On dit que la solution pour sortie par le haut de la crise serait d’aller vers des euro-obligations.
_ C’est l’idée du fédéralisme européen. On crée des obligations dites européennes, qui ne soient pas la marque d’un pays particulier. Chaque pays pourrait notamment les échanger contre sa propre dette. Cela suppose un budget européen plus important qu’aujourd’hui et une étape politique majeure vers le fédéralisme en Europe. Cette idée suppose également de consentir des abandons de souveraineté énormes. Est-on prêt ? Mais, plus fondamentalement encore est-ce la vraie solution ? Non. Prenons l’exemple d’un pays fédéral encore plus endetté que l’Union européenne, les Etats-Unis. Parce qu’on les imiterait, on n’aurait alors plus aucun problème du côté des marchés financiers ? Les Américains ont eu leur note dégradée sur leur dette début août…

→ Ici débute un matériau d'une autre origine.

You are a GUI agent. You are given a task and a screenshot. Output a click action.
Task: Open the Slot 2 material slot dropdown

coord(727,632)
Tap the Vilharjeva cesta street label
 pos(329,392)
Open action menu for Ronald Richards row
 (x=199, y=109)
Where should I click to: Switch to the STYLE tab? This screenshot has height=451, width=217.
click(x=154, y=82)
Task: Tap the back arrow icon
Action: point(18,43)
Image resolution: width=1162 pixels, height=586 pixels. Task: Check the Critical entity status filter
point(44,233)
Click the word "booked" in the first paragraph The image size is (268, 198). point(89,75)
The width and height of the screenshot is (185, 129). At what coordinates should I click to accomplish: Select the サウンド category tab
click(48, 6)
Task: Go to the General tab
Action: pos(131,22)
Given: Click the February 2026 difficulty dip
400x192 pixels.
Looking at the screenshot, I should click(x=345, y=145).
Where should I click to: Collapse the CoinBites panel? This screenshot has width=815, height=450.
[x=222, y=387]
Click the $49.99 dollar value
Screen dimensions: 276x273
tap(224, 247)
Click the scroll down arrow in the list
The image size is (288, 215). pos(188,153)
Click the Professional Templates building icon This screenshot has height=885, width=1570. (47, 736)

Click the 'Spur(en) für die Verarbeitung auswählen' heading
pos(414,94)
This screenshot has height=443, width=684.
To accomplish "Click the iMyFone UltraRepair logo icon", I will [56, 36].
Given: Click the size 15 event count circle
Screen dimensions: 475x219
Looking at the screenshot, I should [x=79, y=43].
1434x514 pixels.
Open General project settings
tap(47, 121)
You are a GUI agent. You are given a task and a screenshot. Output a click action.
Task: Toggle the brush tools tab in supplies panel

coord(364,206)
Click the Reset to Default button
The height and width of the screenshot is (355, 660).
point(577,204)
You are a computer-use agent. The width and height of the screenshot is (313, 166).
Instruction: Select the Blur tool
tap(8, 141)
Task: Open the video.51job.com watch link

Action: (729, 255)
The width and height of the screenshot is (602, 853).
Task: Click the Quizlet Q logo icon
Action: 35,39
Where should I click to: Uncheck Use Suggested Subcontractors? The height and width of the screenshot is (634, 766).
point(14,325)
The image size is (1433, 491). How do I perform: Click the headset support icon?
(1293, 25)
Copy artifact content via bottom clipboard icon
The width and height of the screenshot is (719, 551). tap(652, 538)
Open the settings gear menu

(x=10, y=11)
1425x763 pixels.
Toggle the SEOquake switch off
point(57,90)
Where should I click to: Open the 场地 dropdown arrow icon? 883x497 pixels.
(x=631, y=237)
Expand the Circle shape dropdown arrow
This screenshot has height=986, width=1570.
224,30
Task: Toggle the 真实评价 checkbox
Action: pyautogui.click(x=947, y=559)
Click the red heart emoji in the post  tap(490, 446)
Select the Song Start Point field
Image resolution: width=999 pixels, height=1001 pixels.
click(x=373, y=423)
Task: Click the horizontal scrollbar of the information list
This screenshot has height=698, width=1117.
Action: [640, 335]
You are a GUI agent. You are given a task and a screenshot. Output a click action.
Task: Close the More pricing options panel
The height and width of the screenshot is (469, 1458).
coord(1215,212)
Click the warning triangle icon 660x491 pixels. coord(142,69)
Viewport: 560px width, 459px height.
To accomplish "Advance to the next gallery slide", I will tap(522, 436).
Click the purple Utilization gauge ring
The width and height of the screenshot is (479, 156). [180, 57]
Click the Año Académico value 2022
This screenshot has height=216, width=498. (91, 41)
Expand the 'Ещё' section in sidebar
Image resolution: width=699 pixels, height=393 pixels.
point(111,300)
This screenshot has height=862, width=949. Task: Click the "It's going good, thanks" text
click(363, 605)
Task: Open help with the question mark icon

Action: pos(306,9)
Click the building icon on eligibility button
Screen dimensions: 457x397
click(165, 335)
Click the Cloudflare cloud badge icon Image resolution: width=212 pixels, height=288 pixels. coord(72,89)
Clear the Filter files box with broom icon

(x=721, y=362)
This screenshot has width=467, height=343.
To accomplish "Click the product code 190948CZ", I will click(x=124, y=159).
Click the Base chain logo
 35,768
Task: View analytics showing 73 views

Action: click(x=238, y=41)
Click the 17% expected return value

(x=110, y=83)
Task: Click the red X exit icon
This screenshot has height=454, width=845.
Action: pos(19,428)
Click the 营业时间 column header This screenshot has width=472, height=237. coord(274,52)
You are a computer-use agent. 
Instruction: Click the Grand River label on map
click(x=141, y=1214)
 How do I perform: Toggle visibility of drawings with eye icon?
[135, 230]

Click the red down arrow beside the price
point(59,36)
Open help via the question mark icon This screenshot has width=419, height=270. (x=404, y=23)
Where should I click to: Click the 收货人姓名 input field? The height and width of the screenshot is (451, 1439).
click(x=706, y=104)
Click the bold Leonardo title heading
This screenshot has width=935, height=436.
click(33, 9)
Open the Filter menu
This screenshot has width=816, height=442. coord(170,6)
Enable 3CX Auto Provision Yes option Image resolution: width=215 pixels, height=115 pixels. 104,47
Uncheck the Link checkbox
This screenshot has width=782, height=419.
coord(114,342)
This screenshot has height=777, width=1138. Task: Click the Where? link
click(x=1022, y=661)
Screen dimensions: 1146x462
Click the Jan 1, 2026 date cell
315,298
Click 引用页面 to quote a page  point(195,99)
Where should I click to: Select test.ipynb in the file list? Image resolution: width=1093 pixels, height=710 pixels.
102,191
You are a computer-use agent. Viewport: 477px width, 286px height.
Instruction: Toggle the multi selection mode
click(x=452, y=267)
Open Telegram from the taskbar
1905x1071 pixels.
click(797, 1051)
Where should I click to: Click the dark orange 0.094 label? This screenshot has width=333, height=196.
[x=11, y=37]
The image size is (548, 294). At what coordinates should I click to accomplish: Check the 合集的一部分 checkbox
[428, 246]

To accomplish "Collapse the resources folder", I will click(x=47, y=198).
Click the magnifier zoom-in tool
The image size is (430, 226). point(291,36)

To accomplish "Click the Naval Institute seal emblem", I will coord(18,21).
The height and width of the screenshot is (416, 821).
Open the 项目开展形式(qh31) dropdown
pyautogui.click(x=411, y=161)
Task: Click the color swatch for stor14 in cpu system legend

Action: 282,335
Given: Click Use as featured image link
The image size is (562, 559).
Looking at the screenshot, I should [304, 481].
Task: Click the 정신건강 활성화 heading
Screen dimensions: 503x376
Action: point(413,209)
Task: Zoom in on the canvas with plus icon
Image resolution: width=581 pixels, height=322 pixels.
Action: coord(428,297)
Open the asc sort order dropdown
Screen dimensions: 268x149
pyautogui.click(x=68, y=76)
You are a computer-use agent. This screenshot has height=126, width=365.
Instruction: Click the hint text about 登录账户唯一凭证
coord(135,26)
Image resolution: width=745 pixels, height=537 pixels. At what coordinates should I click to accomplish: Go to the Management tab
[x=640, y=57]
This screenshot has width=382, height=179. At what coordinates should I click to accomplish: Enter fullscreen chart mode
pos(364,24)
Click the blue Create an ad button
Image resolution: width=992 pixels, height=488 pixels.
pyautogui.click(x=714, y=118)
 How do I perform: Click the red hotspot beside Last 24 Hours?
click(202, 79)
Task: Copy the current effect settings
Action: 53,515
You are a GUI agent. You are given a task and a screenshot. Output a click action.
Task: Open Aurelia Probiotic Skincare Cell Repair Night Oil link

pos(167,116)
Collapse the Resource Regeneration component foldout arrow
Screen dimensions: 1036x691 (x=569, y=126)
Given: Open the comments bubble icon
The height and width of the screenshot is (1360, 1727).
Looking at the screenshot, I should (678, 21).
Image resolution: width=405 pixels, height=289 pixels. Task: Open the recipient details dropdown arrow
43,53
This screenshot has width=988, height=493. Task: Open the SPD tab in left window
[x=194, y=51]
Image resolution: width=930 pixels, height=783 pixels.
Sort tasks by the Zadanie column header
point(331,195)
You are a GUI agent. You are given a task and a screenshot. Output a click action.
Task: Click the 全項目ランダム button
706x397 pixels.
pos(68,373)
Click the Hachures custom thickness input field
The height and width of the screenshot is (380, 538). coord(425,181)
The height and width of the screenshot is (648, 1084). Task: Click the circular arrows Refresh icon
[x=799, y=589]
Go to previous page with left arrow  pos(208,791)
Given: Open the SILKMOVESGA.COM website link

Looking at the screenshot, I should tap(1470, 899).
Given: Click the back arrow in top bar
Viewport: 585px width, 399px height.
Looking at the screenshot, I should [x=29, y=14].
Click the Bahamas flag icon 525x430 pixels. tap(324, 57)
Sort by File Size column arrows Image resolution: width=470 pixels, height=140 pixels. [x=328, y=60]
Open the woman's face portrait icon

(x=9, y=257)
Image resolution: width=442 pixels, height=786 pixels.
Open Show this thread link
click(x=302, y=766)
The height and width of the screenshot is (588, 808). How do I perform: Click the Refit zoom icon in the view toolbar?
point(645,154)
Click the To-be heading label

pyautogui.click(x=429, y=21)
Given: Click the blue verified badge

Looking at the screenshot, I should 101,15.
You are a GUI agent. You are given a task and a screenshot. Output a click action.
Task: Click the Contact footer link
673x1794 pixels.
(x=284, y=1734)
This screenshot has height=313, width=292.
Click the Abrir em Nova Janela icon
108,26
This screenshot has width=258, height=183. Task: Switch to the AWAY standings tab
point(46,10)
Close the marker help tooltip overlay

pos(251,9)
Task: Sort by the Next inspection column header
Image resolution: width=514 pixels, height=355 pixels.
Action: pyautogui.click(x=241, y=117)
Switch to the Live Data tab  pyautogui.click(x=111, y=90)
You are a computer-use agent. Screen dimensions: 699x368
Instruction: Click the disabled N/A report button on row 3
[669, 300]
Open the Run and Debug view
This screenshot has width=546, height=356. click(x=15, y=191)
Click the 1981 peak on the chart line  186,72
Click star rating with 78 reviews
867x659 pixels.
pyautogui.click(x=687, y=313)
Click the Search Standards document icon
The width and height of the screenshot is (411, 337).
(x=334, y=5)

Quelle serait votre solution ?
_ La principale mesure serait de revenir sur cette folie qu’a représentée la libéralisation des taux de change et des taux d’intérêts. Il faut de nouvelles règles et re-stabiliser le système à partir de là. Quand on parle de taux de change et de taux d’intérêt, de quoi parle-t-on ? On parle de l’échange de monnaies (taux de change), et du prix qu’il faut payer pour avoir de la liquidité (taux d’intérêt). Revenir à l’idée de Keynes en 1944 (lors de la conférence de Bretton Woods), de créer une monnaie internationale, n’est pas inintéressant. Cette monnaie ne serait pas forcément unique, mais serait une monnaie « commune » par rapport à laquelle les autres devises se réfèreraient dans des taux de change fixes (et ajustables périodiquement).

Il faudrait que le FMI ou une nouvelle instance internationale puisse créer cette monnaie commune à travers laquelle pourraient s’organiser les échanges monétaires. Si on va vers une monnaie commune à l’échelle internationale, d’un seul coup, on tue en grande partie la spéculation sur les taux de change et la spéculation sur les taux d’intérêt. Le marché n’aurait qu’une faible marge de spéculation puisque tous les instruments seraient entre les mains d’une seule instance. Mais cela suppose des abandons de souveraineté et ce n’est pas une idée qui peut se faire du jour au lendemain. Il faudrait néanmoins dès à présent jeter cette perspective afin d’amorcer un processus de re-stabilisation des marchés. Progressivement, on entrerait dans une sphère où les taux de change et les taux d’intérêt verraient leurs prix davantage régulés.